High speed 2 - all the way to… shugborough!

13 min read

Analysis

Getting to the heart of the matter

WHATEVER your views on HS2, make no mistake: the decision in October to abandon the project north of Birmingham and switch much of the money saved into road schemes is a massive setback for the rail sector.

The plan to halt HS2 announced by the Prime Minister appears to have emanated from No.10 and its policy advisers, rather than the Department for Transport. But it is a Government decision, signed off by the Transport Secretary and the Cabinet.

It follows 15 years of cross-party consensus, starting and finishing at the Conservative Party conferences of 2008 and 2023.

It’s worth remembering that only two years ago, the Government committed to funding rail investment in the North and Midlands in its Integrated Rail Plan (IRP), to the tune of £96 billion.

This provided for HS2 Phases 1, 2a, 2b, and 2 East as far as Trent, the Midland Rail Hub, and many other rail projects - including the Transpennine Route Upgrade, electrification and other schemes. It was integrated… and it was a plan.

In its place, we now have a Smörgåsbord - a platter of unrelated ideas, some old favourites, some that have not got beyond the drawing board, and (no doubt) some that have their merits.

But fixing potholes, however important, surely shouldn’t be funded at the expense of providing the nation with climate change-resilient 21st century infrastructure.

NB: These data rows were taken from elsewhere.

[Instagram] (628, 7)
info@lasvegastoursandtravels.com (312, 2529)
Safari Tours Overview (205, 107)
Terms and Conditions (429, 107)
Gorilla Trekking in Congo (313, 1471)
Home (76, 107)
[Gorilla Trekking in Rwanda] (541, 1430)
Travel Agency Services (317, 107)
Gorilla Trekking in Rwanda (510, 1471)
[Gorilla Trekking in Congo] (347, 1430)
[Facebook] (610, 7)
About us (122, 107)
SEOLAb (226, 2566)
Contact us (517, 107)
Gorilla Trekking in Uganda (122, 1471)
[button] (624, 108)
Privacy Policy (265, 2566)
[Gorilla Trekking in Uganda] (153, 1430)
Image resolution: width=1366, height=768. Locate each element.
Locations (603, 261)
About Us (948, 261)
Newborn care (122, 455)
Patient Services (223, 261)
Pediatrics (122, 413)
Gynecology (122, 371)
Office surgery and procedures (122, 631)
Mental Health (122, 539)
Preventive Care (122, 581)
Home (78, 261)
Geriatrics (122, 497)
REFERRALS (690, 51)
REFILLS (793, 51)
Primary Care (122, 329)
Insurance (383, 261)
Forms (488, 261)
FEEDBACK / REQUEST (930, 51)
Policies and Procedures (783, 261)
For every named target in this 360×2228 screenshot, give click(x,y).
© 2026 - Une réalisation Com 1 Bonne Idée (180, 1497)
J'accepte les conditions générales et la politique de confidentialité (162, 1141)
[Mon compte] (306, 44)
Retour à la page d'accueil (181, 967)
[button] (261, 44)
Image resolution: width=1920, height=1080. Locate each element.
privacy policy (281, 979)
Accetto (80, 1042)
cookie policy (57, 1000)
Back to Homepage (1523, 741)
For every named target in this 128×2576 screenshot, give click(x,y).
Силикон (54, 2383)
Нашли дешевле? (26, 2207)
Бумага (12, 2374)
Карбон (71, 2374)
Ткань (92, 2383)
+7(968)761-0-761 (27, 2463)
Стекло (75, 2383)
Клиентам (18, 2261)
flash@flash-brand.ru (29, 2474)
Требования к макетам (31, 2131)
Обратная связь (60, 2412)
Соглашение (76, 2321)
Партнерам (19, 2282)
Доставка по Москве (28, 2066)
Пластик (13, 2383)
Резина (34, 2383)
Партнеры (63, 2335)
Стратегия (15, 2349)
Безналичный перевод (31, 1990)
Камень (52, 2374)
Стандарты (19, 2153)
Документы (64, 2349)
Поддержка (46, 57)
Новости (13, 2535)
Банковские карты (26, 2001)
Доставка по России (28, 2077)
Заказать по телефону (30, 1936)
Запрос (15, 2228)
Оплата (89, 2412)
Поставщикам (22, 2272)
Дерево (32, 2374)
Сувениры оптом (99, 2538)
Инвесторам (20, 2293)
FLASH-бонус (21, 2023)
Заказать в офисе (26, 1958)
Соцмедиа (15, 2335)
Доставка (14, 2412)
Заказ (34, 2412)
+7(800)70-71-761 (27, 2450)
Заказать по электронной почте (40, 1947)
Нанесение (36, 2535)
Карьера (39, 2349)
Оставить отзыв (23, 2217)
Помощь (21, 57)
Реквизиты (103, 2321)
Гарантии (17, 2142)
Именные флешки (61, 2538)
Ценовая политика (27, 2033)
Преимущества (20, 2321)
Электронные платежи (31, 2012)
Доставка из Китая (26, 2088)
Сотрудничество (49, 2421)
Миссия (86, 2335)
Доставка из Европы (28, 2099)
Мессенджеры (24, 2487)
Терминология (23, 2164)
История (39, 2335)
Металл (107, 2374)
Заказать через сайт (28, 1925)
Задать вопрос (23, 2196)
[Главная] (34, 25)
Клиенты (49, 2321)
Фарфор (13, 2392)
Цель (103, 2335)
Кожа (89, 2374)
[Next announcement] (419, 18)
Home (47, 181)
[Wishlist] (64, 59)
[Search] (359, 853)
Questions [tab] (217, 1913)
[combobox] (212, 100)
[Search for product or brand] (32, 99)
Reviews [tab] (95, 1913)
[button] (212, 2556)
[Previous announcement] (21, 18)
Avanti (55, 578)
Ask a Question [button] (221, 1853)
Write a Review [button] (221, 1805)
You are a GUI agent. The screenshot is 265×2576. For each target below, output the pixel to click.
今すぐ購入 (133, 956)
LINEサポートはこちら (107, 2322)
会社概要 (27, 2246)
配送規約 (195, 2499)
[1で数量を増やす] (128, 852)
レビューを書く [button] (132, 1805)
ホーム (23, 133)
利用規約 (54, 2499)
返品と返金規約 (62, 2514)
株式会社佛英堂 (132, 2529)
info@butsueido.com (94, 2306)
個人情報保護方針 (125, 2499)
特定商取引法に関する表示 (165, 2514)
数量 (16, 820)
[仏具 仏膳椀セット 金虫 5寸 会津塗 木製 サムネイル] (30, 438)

The budget allocated to rail has been slashed. The current vibe in Government is to look after ‘the motorist’. Funding has been diverted from rail to the road sector.

The official title for the Smörgåsbord, by the way, is ‘Network North’. But it’s neither a network nor is it (only) for the North.

To understand the Government’s decision of October 4, let’s look in turn at each element that has now been lost or put at risk: Phase 2a, 2b, HS2 East and Old Oak Common-Euston.

Phase 2a

It is nearly ten years since Sir David Higgins, then Chairman of HS2 Ltd, delivered his report calling for the southern section of HS2 Phase 2 between the West Midlands (just north of Lichfield) and Crewe to be split out and brought forward, with “a clear proposal to accelerate construction so that the Crewe section of Phase 2 would be completed by 2027, not 2033”.

That now looks an ambitious timescale. But nevertheless, the Parliamentary powers for its construction were granted in 2021, and about 70% of the land needed for its construction has been obtained. The project is ‘ready to go’.

With a limited amount of tunnelling, and avoiding any major settlements, Phase 2a was costed at just £4.2bn in 2015 prices, with a benefit:cost ratio of nearly 2:1. Duly accelerated, it allowed cost savings on the Phase 1 scheme, too.